→ **ACTION ITEM**: Copy verbatim the block of lines in the entries below whose first line contains "Given: Click pencil" and whose last line contains "Viewport: 587px width, 1024px height.". Leave out all other lines.

→ **DATA UNDER STUDY**:
★ ★ ★ ★ ★

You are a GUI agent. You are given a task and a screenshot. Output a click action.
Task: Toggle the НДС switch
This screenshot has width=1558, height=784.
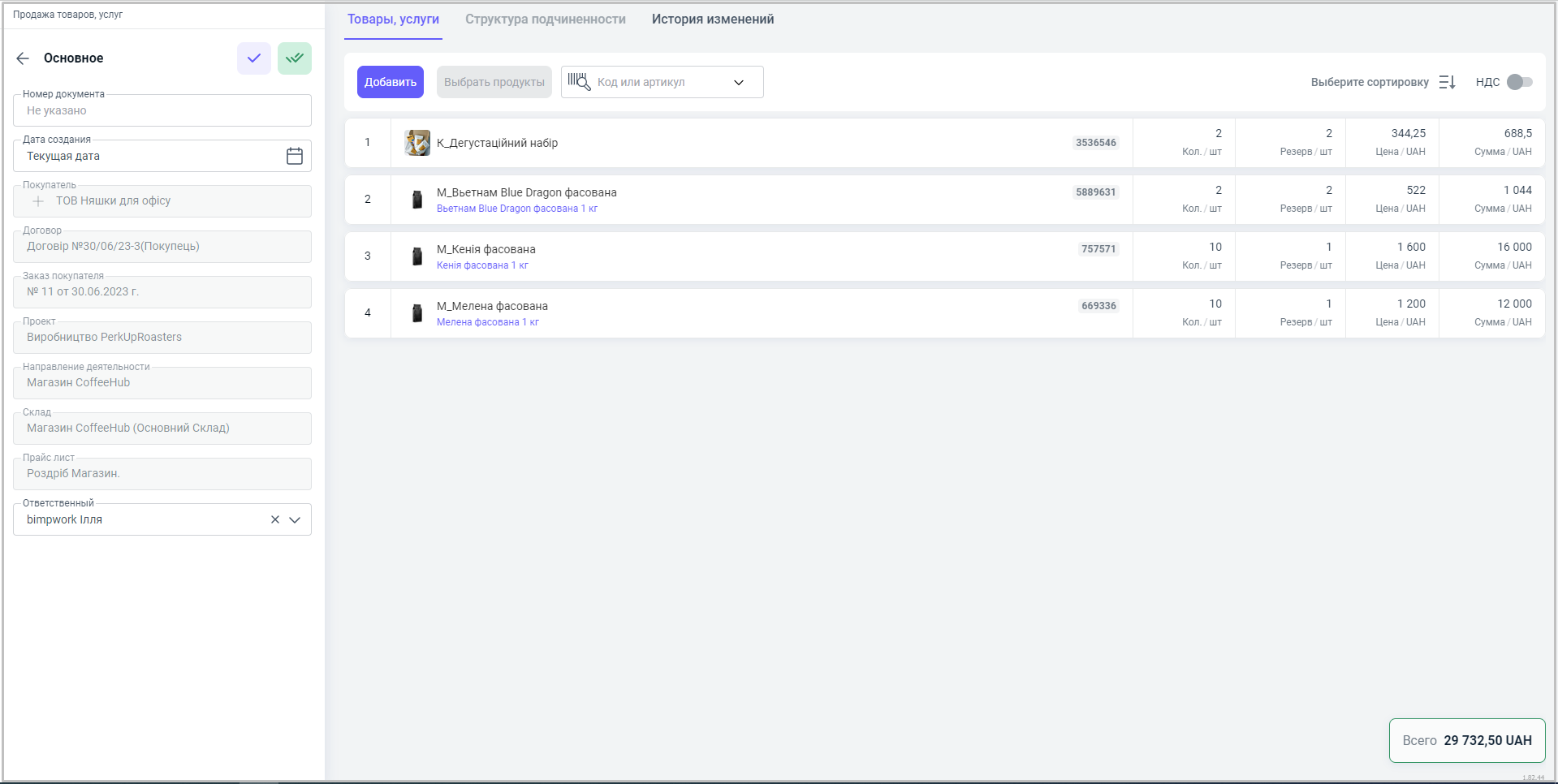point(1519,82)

★ ★ ★ ★ ★

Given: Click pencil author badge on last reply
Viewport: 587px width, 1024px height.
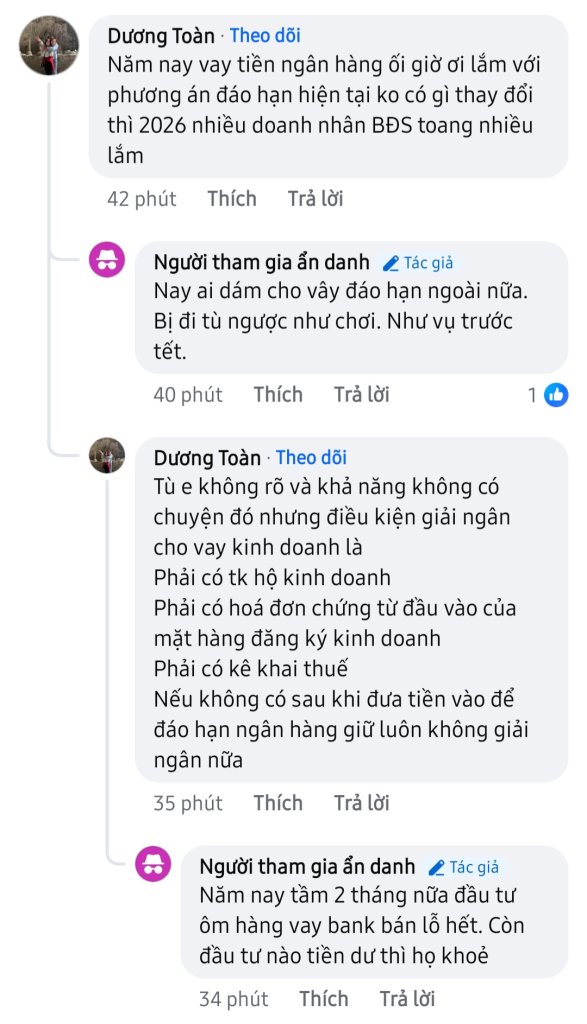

★ ★ ★ ★ ★

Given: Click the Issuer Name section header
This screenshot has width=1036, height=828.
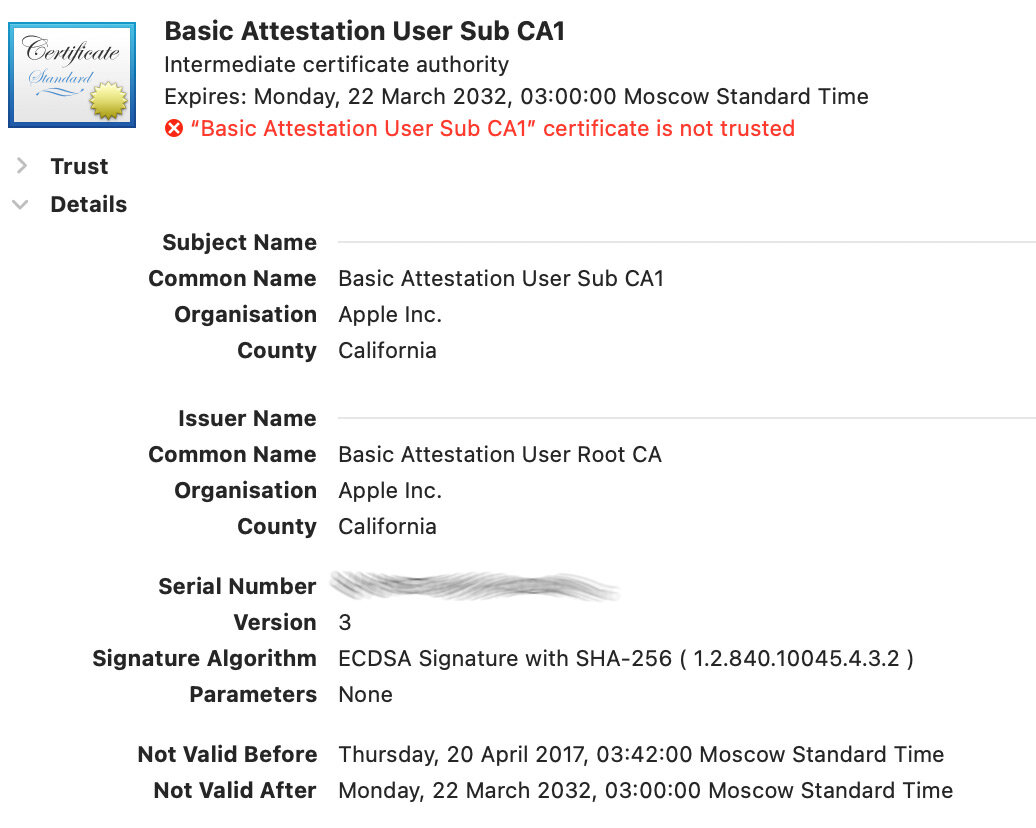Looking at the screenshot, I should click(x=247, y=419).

★ ★ ★ ★ ★

→ **TASK OUTPUT**:
Given: Click pencil author badge on last reply
Viewport: 587px width, 1024px height.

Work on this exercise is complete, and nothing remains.